Leave some room. The text sample that can be seen is limited, while the text to be matched is massive and temporarily invisible. In this case, it’s important to think outside the box of text that you can see when writing regular expressions, and to “think strategically”. For example, often receive such spam messages: “send * tickets”, “send # drift”. If you want to write rules to block such annoying spam messages, you should not only be able to write regular expressions that match the current text, but also be able to think of sending it. Drift: tickets | | wave) such as possible “variation”. There may be specific rules in specific areas, not to mention. The purpose of this is to eliminate missing matches and extend the life cycle of regular expressions.

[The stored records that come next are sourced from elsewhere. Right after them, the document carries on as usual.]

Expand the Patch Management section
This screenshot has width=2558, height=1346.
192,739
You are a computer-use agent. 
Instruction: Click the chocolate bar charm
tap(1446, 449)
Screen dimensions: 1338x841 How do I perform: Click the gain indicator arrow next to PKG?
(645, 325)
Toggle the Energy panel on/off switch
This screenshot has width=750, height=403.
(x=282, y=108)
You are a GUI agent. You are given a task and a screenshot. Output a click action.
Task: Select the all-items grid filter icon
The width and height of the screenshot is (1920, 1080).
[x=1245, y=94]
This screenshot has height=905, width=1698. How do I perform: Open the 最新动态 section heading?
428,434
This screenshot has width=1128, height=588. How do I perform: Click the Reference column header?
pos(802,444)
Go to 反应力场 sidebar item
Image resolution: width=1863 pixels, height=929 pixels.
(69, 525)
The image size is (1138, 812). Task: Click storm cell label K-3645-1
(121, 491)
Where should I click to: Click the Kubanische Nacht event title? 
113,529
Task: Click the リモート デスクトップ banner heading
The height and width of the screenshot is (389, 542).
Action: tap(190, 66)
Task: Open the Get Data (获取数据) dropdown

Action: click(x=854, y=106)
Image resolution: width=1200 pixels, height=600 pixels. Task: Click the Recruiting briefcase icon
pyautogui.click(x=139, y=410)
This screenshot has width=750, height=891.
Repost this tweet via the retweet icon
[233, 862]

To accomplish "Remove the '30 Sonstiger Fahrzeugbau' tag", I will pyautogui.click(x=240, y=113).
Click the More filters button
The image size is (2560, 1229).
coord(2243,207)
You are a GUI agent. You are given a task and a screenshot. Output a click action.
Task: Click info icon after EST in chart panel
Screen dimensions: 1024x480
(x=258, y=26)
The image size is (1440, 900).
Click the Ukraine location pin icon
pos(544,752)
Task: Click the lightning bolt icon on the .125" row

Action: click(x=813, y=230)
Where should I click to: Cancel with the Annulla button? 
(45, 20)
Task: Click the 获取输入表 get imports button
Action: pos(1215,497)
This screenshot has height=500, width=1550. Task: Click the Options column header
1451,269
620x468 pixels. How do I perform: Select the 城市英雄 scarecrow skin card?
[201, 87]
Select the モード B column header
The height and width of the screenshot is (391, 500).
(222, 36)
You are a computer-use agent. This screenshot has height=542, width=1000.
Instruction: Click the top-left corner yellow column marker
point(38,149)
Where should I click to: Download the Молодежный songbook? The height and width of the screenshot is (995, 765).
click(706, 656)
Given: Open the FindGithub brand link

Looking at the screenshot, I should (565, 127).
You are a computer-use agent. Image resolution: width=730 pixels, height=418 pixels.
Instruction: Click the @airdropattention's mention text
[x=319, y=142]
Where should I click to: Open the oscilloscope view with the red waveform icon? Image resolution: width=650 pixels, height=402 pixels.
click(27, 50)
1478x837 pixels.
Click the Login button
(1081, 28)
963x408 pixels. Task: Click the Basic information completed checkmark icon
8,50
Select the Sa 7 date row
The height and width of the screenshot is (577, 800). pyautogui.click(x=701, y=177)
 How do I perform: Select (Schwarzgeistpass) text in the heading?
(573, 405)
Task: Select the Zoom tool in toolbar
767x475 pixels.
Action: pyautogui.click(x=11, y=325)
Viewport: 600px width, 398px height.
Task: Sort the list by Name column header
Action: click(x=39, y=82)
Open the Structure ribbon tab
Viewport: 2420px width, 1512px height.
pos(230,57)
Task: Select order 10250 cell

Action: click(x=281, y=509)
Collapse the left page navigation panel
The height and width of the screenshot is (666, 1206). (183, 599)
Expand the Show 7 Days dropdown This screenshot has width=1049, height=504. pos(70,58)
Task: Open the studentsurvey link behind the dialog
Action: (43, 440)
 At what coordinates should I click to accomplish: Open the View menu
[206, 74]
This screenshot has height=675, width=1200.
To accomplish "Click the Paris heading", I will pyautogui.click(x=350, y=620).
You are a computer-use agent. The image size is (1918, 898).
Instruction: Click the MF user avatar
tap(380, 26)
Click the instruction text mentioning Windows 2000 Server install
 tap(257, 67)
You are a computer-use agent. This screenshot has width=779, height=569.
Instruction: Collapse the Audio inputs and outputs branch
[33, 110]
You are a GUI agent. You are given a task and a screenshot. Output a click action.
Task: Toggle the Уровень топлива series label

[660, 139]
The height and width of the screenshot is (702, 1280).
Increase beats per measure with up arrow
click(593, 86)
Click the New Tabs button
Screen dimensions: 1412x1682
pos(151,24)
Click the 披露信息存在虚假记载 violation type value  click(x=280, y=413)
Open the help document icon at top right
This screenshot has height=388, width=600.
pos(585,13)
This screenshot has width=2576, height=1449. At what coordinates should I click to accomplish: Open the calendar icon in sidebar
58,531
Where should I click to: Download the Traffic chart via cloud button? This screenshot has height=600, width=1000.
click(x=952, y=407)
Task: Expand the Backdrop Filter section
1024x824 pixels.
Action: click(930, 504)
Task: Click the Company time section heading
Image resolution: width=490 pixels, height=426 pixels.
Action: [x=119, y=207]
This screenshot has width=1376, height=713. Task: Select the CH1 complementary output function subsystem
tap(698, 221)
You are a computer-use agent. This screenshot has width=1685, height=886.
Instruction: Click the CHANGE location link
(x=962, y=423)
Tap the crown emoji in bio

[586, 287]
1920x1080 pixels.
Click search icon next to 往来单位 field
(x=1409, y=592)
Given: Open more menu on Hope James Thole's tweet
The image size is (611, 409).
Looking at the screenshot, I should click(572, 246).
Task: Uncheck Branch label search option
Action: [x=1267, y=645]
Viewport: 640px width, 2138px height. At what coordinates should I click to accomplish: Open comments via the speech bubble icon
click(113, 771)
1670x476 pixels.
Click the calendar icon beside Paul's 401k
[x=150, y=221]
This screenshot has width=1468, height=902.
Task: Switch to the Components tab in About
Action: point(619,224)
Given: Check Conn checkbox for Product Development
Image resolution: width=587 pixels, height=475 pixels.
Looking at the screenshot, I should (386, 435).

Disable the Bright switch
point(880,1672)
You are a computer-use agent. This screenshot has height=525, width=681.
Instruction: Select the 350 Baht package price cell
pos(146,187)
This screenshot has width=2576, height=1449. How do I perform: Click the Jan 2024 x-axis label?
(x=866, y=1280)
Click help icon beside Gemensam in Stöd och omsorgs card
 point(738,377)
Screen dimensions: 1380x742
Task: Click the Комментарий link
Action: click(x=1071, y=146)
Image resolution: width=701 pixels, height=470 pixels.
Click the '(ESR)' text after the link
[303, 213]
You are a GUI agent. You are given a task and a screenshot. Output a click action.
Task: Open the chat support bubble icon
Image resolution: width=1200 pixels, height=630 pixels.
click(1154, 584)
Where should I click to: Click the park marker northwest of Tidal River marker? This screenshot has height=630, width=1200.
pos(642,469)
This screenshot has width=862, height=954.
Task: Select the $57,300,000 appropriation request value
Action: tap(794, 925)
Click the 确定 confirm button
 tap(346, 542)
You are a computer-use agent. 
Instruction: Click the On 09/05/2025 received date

Clear. In particular, use metacharacters such as periods sparingly, and avoid arbitrary quantifiers such as asterisks and plus signs as much as possible. If you can determine the range, such as \w, do not use the dot; Don’t use arbitrary quantifiers if you can predict the number of repetitions. For example, writing a script to extract a Twitter message assumes that the XML body part of a message is structured as… [^<]{1,480} is better than.* for two reasons. First, it uses [^<], which ensures that the scope of the text does not exceed the position of the next less than sign. The second is to clarify the length range, {1,480}, which is based on the approximate length range of a Twitter message. Of course, whether 480 is the right length is debatable, but the idea is worth learning. To put it bluntly, “Abusing the dot, asterisk and plus sign is environmentally irresponsible”.

Don’t crush the camel with straw. Use normal parentheses () instead of non-capture parentheses (? :…). A portion of memory is left waiting for you to access it again. This regular expression, run indefinitely, is like a pile of straw that finally breaks the camel’s back. Develop fair use (? :…). The parenthesis habit.

Prefer simplicity to complexity. Splitting a complex regular expression into two or more simple regular expressions reduces programming difficulty and improves running efficiency. For example is used to eliminate the beginning of a line and end-of-line blank characters of regular expression s / ^ \ s + | \ s +, its efficiency in theory than / / g; . This example comes from Chapter 5 of Mastering Regular Expressions, which reviews it as “almost always the fastest, and apparently the easiest to understand.” It’s fast and easy to understand. Why not? Work we still have other reasons to the C = = (A | B) the regular expression into A and B, respectively, two expressions. Although A and B, for example, in both cases as long as there is A way to hit the required text pattern matching will be successful, but if as long as there is A striped expression (for example A) can produce false matching, so whatever other subexpressions (e.g. B) how to high efficiency, how accurate, the overall accuracy of C will also be affected by A.

Smart positioning. Sometimes we need to match the as the word (with Spaces on both sides) rather than the ordered arrangement of t-H-e as part of the word (the in together, for example). Using anchors such as ^, $, \b at appropriate times can effectively improve the efficiency of finding successful matches and eliminating unsuccessful matches.